▸ **PROVIDED INFORMATION**

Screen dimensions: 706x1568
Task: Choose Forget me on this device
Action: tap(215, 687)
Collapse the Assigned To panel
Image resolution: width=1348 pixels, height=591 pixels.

--

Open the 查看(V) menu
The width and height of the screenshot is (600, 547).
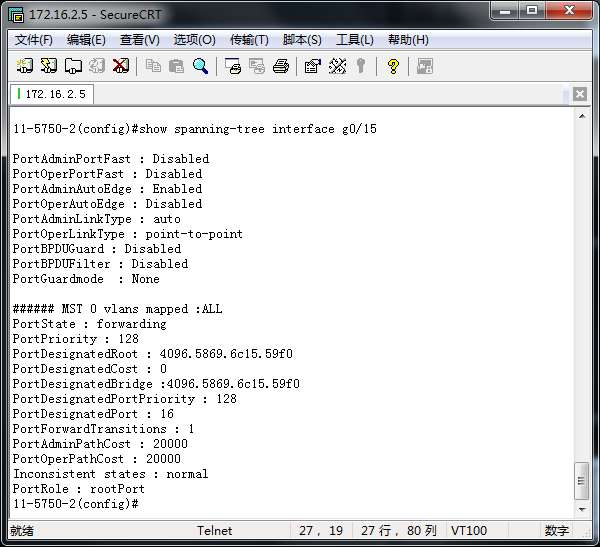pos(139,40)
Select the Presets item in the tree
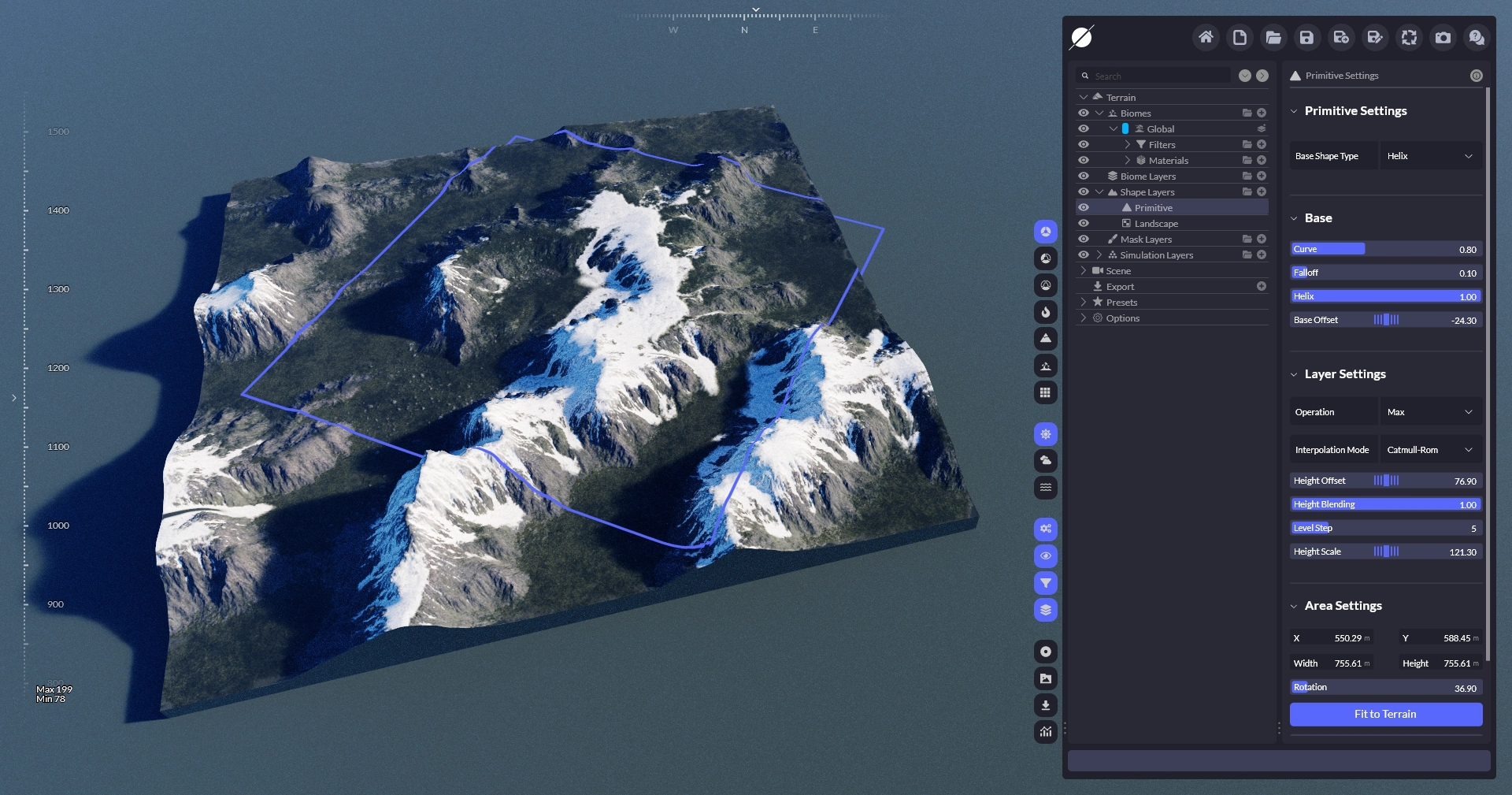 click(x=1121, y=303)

▸ **YOUR TASK**
In the entries above, restate word for word the lines between the one holding "Collapse the Assigned To panel" and the one holding "Image resolution: width=1348", inclusive, and nothing besides.

▸ **TASK RESULT**
Collapse the Assigned To panel
Image resolution: width=1348 pixels, height=591 pixels.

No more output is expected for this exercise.